Breaking News

New Solicitor General invitation briefs, part II

Late last week and on Monday of this week, the Solicitor General filed four amicus briefs in response to earlier calls by the Court for the views of the United States.   Notably, the Solicitor General recommends a grant in Virginia Office for Protection and Advocacy v. Reinhard, a petition raising an Eleventh Amendment question.   Details about all four cases follow the jump.

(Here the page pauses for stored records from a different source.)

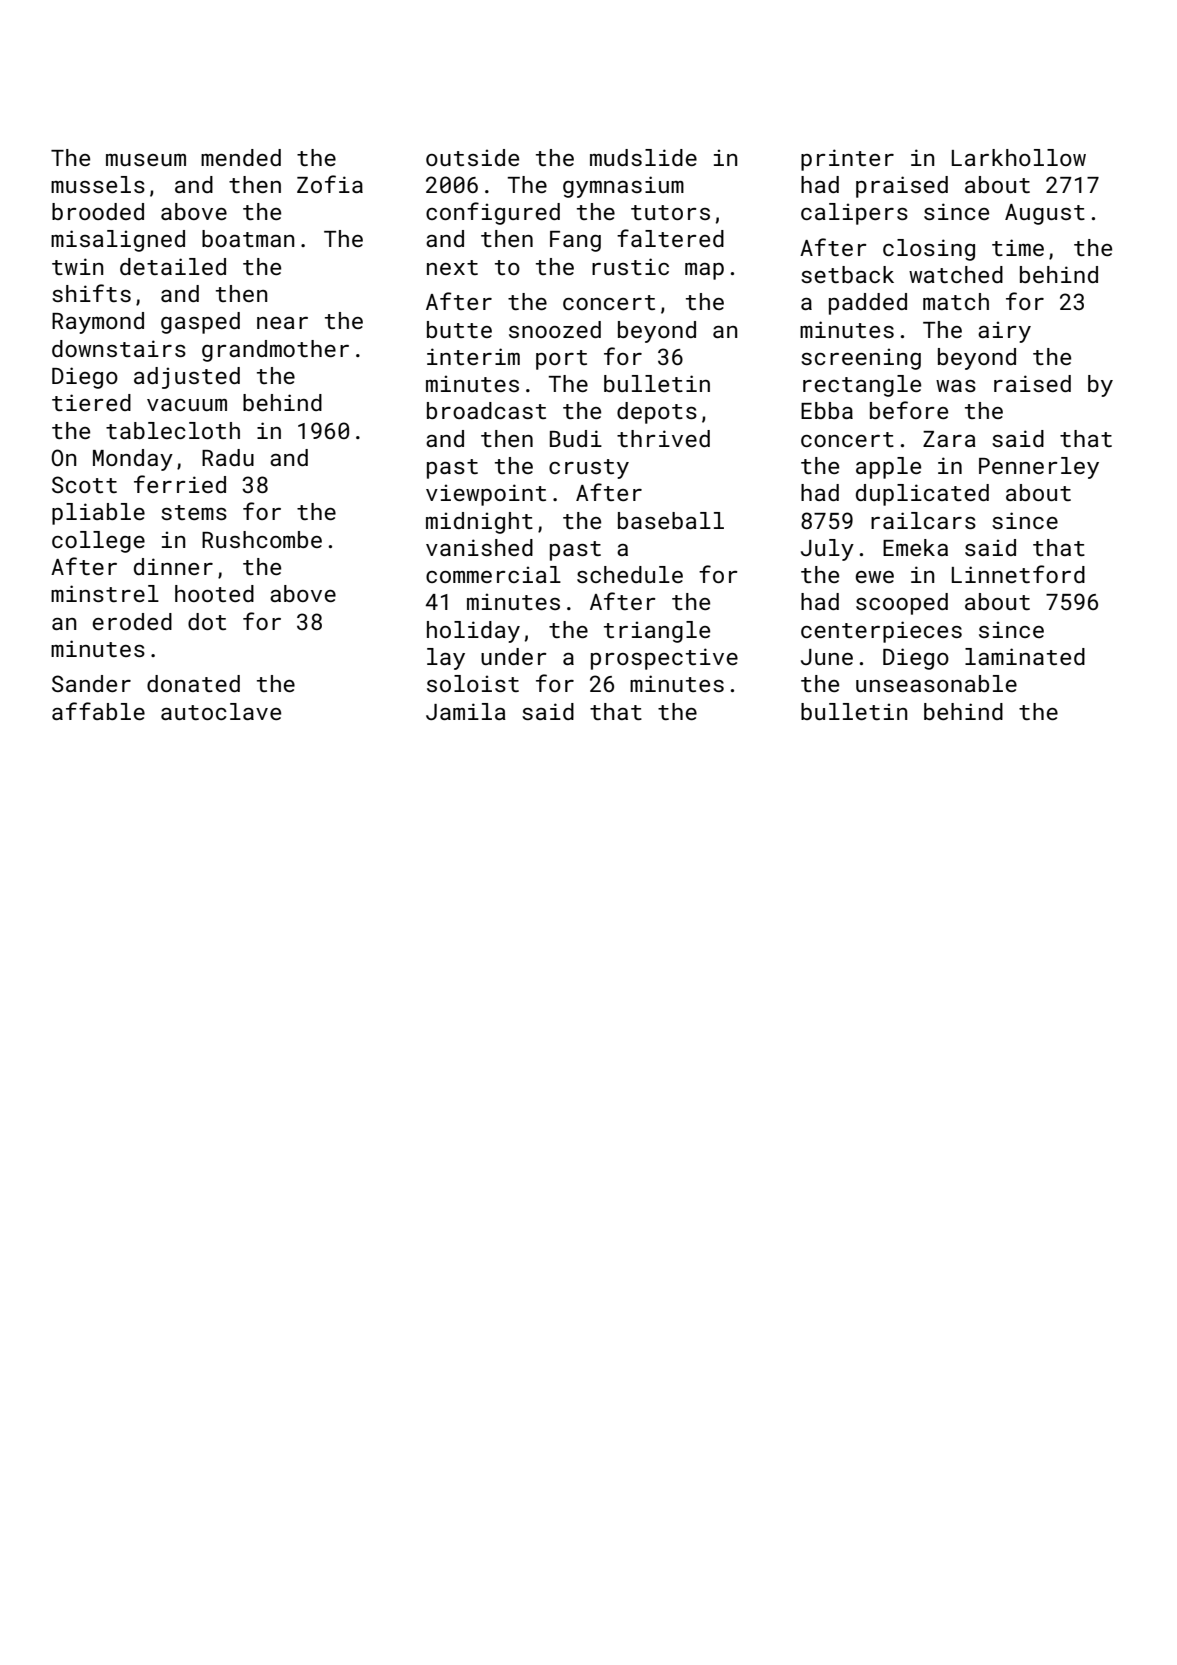 This page has width=1177, height=1665. Describe the element at coordinates (221, 711) in the page. I see `autoclave` at that location.
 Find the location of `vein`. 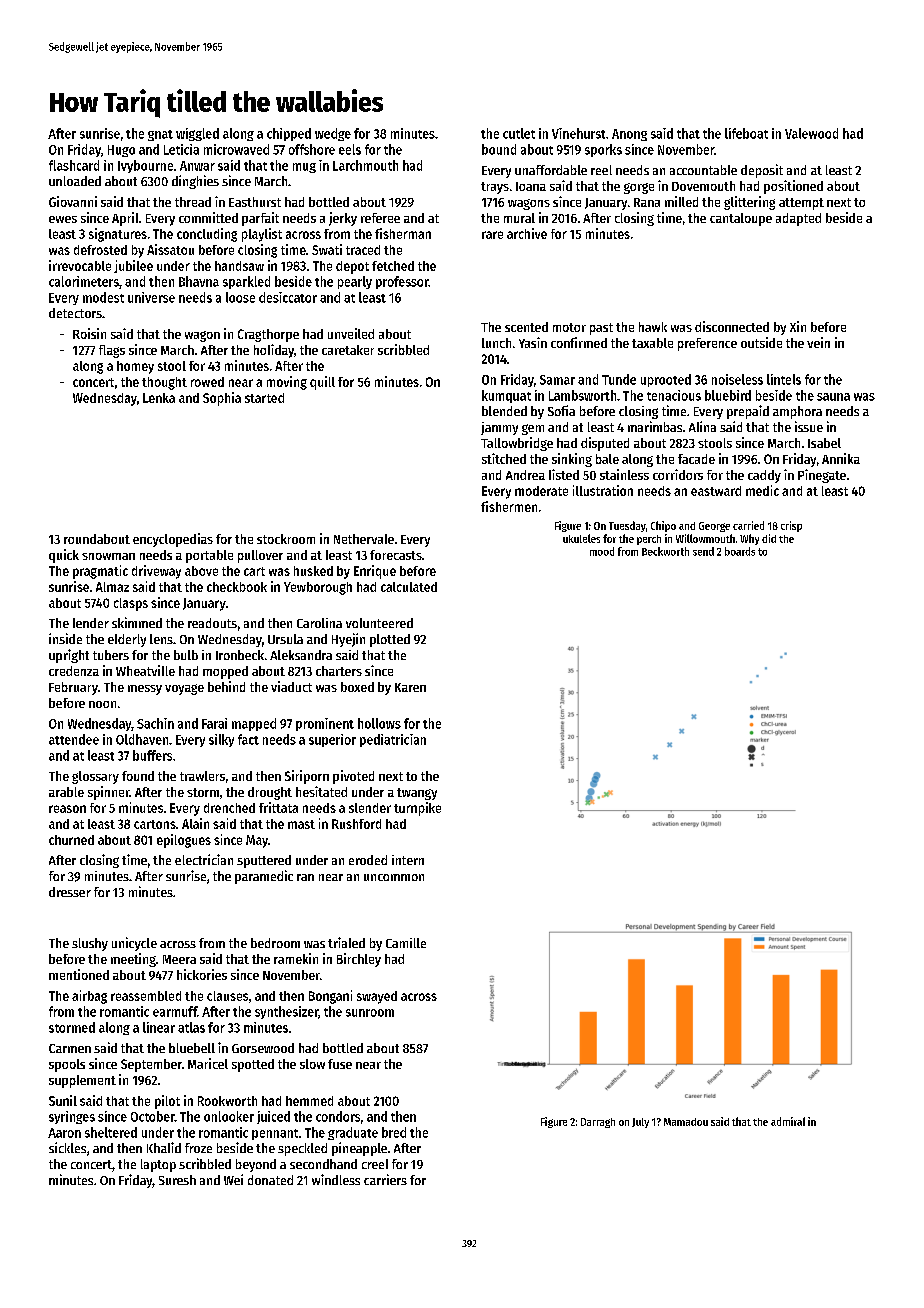

vein is located at coordinates (818, 342).
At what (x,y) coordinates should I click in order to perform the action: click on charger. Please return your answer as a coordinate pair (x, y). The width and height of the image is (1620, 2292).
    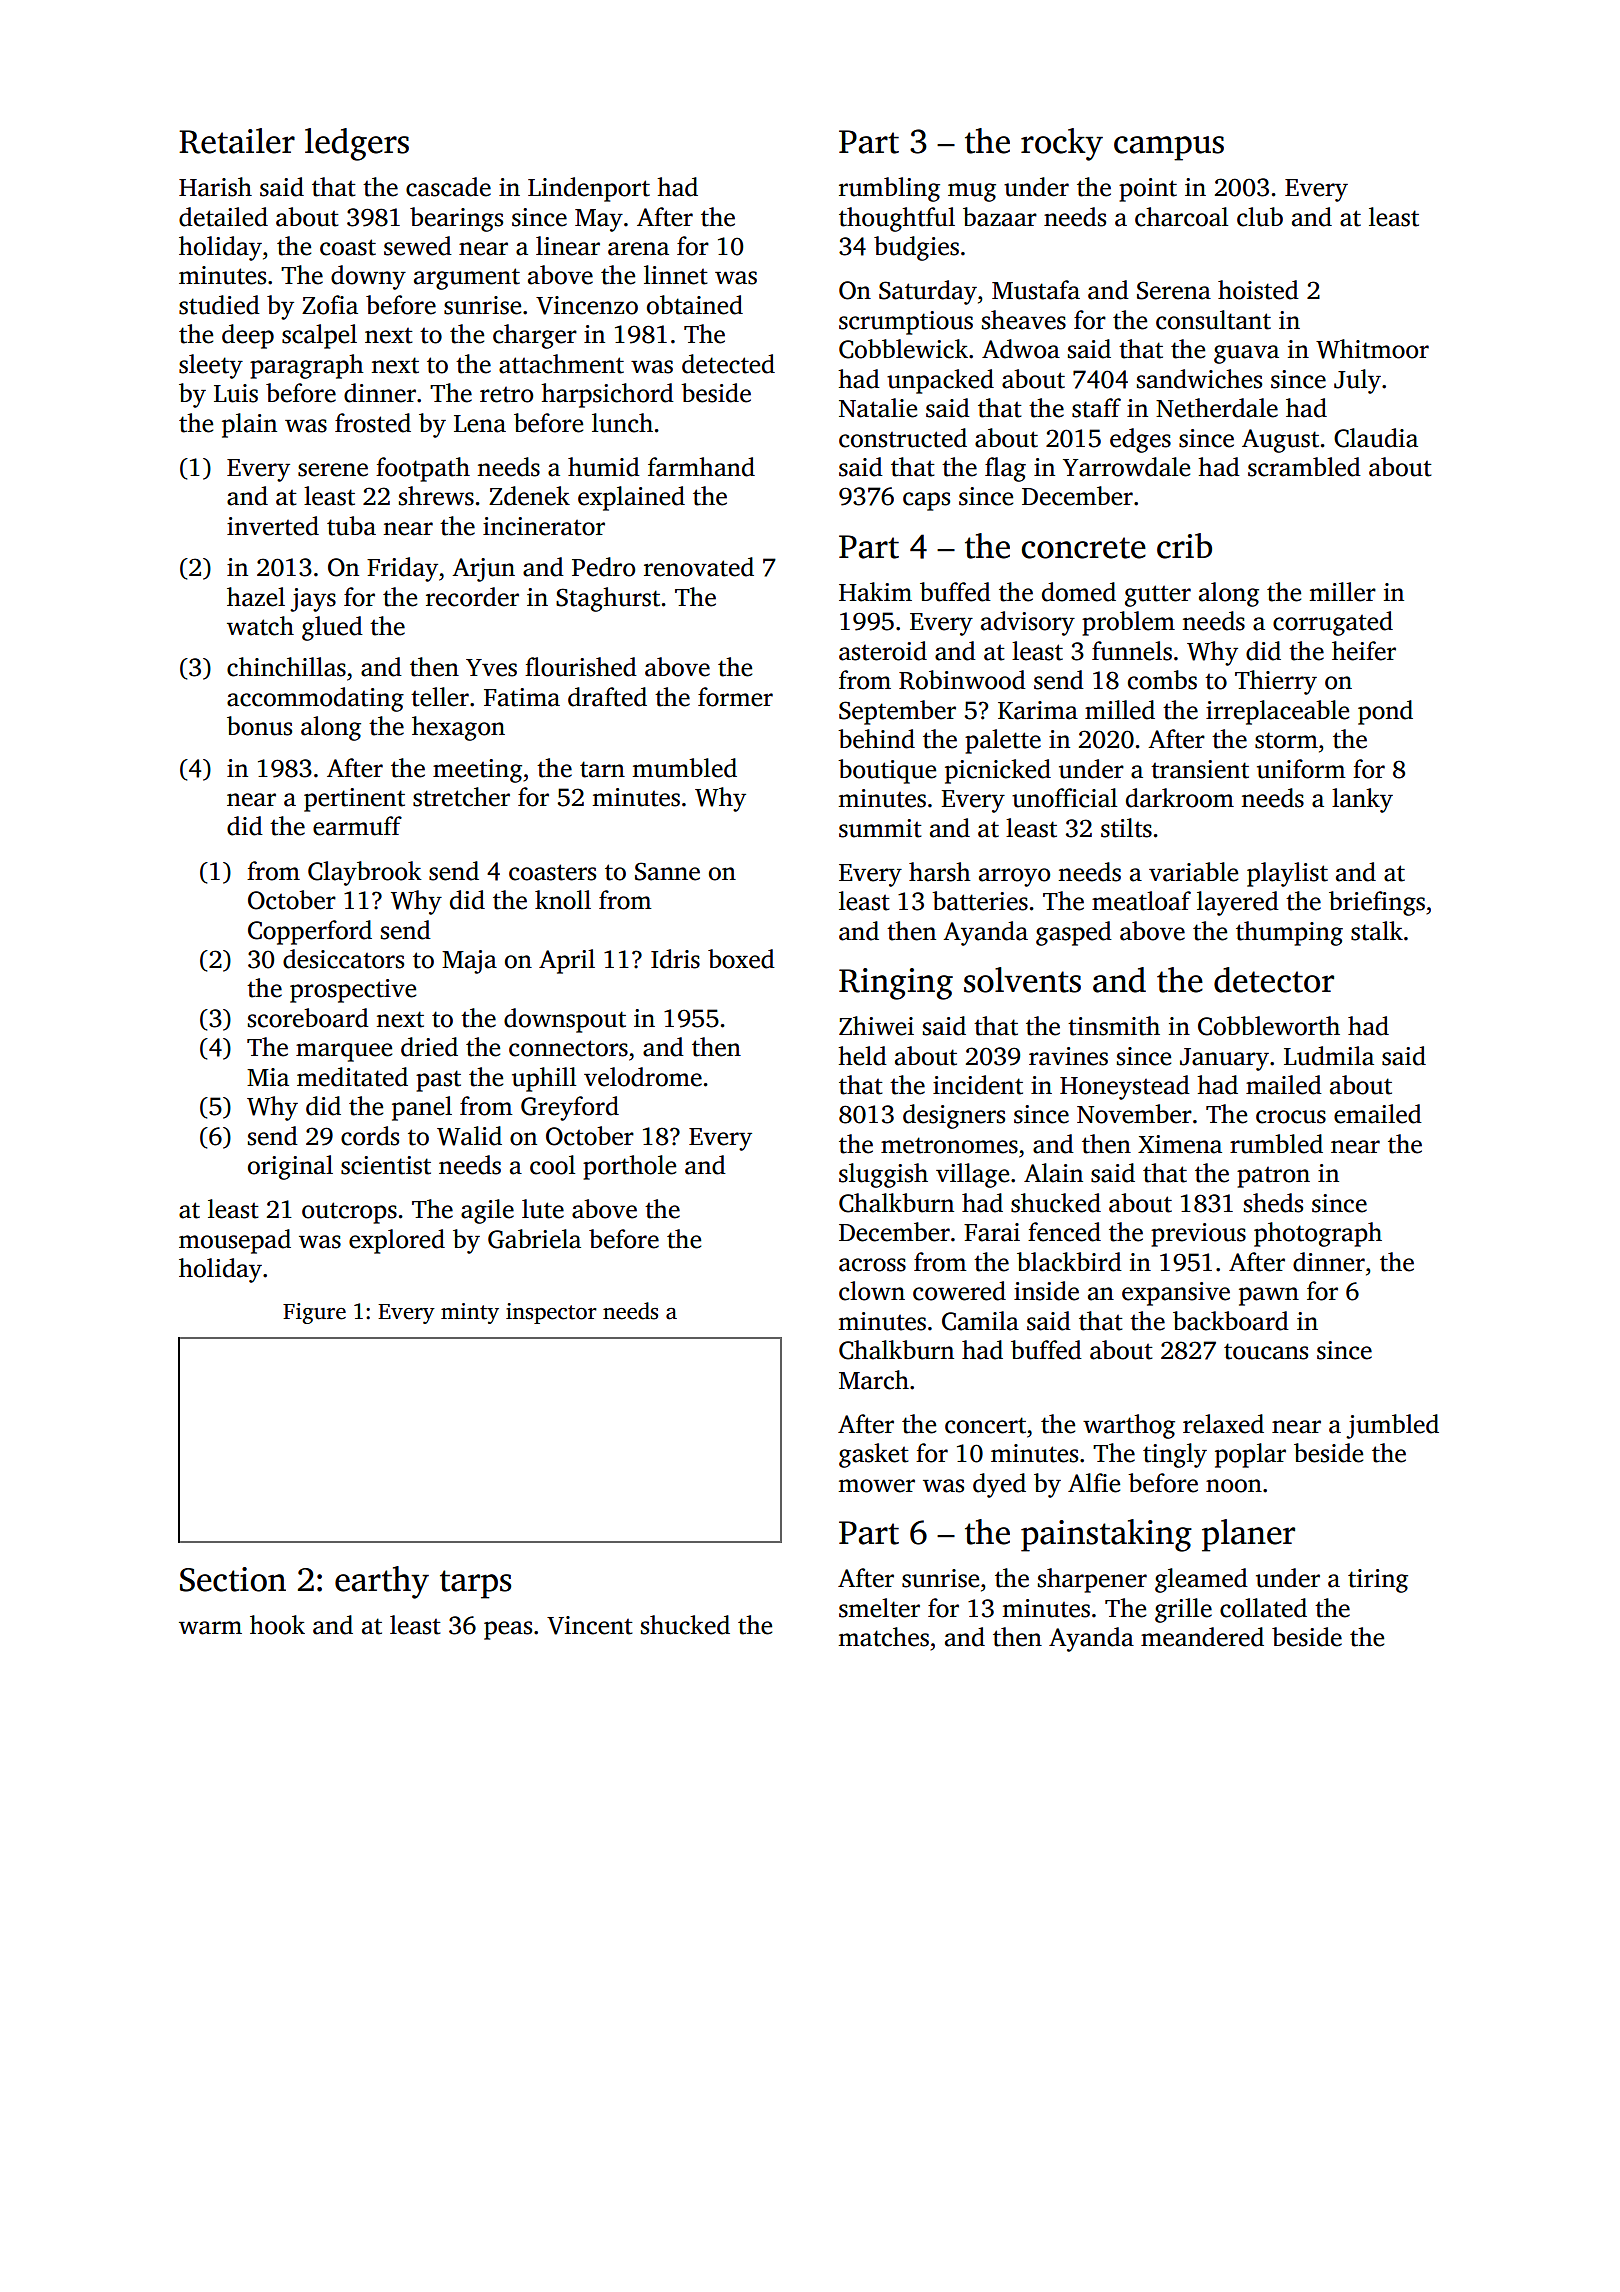
    Looking at the image, I should click on (535, 336).
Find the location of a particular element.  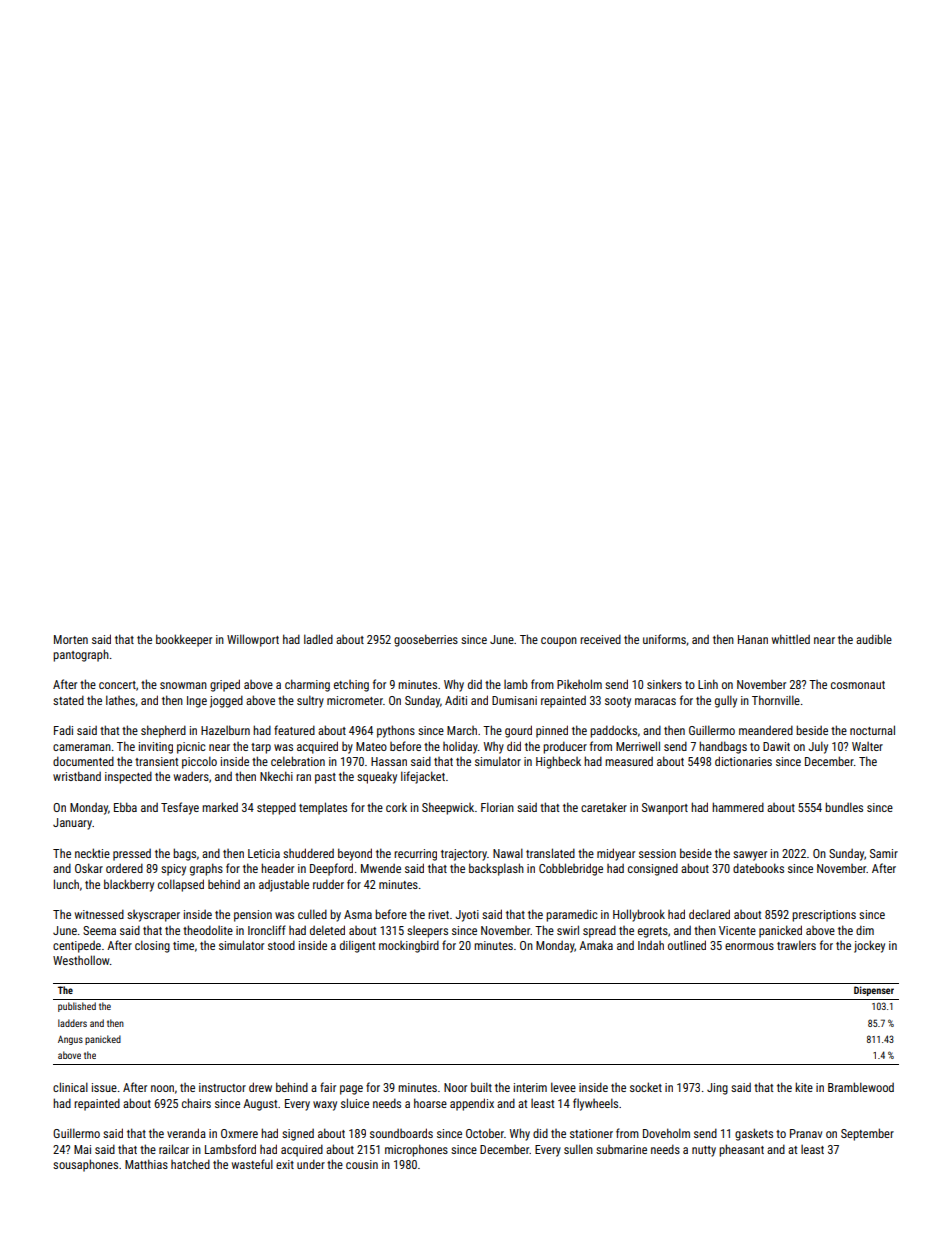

In Holy See v. Doe (09-1), the Solicitor General recommends that the Court grant certiorari, vacate the decision below, and remand the case for reconsideration.  Alternatively, the Solicitor General recommends that the petition be denied.

  • Issue: Whether the Foreign Sovereign Immunity Act’s tort exception confers jurisdiction when the tortious act itself falls outside the scope of employment but state law extends vicarious liability based upon non-tortious precursor conduct falling within the scope of employment.
  • All of the cert. papers are available on the case’s SCOTUSwiki page, here.

In Virginia Office for Protection and Advocacy v. Reinhard (09-529), the Solicitor General recommends that the Court grant the state’s petition.

  • Issue: Whether the Eleventh Amendment categorically precludes an independent state agency from bringing an action in federal court against state officials for prospective injunctive relief to remedy a violation of federal law.
  • All of the cert. papers are available on the case’s SCOTUSwiki page, here.

In Thompson v. North American Stainless (09-291), the Solicitor General recommends that the Court deny certiorari.

  • Issue: Is a third party afforded protection under the anti-retaliation provision of Title VII, 42 U.S.C. § 2000e-3(a), based solely upon his association with an employee who has engaged in protected activity?
  • All of the cert. papers in the case are available on its SCOTUSwiki page, here.

In Providence Hospital v. Moses (09-438), the Solicitor General recommends that certiorari be denied.

  • Issue: (1) Whether the requirement of the Emergency Medical Treatment and Labor Act (EMTALA) that any individual who comes to a hospital’s emergency department with an emergency medical condition be screened and stabilized should be expanded to continue indefinitely, after the individual has been admitted to the hospital; and (2) whether a regulation by the Center for Medicaid and Medicare Services clarifying that EMTALA is inapplicable to hospital inpatients, 42 C.F.R. § 489.24(d)(2)(i), is valid and applies retroactively.
  • All of the cert. papers in the case are available on its SCOTUSwiki page, here.